[Dataset records]
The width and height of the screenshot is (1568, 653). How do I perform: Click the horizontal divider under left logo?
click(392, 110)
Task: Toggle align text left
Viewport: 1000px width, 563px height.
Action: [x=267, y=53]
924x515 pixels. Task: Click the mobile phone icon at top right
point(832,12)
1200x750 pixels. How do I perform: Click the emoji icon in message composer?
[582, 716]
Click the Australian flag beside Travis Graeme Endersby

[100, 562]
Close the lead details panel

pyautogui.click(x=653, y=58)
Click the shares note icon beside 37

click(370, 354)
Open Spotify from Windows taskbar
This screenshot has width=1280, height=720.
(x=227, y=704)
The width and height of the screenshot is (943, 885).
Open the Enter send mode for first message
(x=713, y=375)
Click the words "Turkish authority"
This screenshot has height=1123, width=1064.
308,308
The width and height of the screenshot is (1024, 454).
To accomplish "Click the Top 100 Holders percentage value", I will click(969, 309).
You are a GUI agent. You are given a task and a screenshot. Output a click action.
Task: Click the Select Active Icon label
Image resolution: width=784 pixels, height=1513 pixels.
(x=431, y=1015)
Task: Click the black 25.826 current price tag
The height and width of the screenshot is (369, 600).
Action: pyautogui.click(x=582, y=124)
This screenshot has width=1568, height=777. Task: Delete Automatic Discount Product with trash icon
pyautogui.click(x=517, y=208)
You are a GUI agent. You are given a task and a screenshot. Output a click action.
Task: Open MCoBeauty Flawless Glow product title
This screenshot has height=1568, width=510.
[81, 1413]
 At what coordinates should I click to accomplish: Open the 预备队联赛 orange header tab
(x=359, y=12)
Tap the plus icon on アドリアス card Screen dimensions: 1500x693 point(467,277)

> **Assignment**
Copy the data above. Keep each line exact.

> **Written solution**
The width and height of the screenshot is (1568, 653). How do I perform: Click the horizontal divider under left logo?
click(392, 110)
Task: Toggle align text left
Viewport: 1000px width, 563px height.
Action: [x=267, y=53]
924x515 pixels. Task: Click the mobile phone icon at top right
point(832,12)
1200x750 pixels. How do I perform: Click the emoji icon in message composer?
[582, 716]
Click the Australian flag beside Travis Graeme Endersby

[100, 562]
Close the lead details panel

pyautogui.click(x=653, y=58)
Click the shares note icon beside 37

click(370, 354)
Open Spotify from Windows taskbar
This screenshot has width=1280, height=720.
(x=227, y=704)
The width and height of the screenshot is (943, 885).
Open the Enter send mode for first message
(x=713, y=375)
Click the words "Turkish authority"
This screenshot has height=1123, width=1064.
308,308
The width and height of the screenshot is (1024, 454).
To accomplish "Click the Top 100 Holders percentage value", I will click(969, 309).
You are a GUI agent. You are given a task and a screenshot. Output a click action.
Task: Click the Select Active Icon label
Image resolution: width=784 pixels, height=1513 pixels.
(x=431, y=1015)
Task: Click the black 25.826 current price tag
The height and width of the screenshot is (369, 600).
Action: pyautogui.click(x=582, y=124)
This screenshot has width=1568, height=777. Task: Delete Automatic Discount Product with trash icon
pyautogui.click(x=517, y=208)
You are a GUI agent. You are given a task and a screenshot. Output a click action.
Task: Open MCoBeauty Flawless Glow product title
This screenshot has height=1568, width=510.
[81, 1413]
 At what coordinates should I click to accomplish: Open the 预备队联赛 orange header tab
(x=359, y=12)
Tap the plus icon on アドリアス card Screen dimensions: 1500x693 point(467,277)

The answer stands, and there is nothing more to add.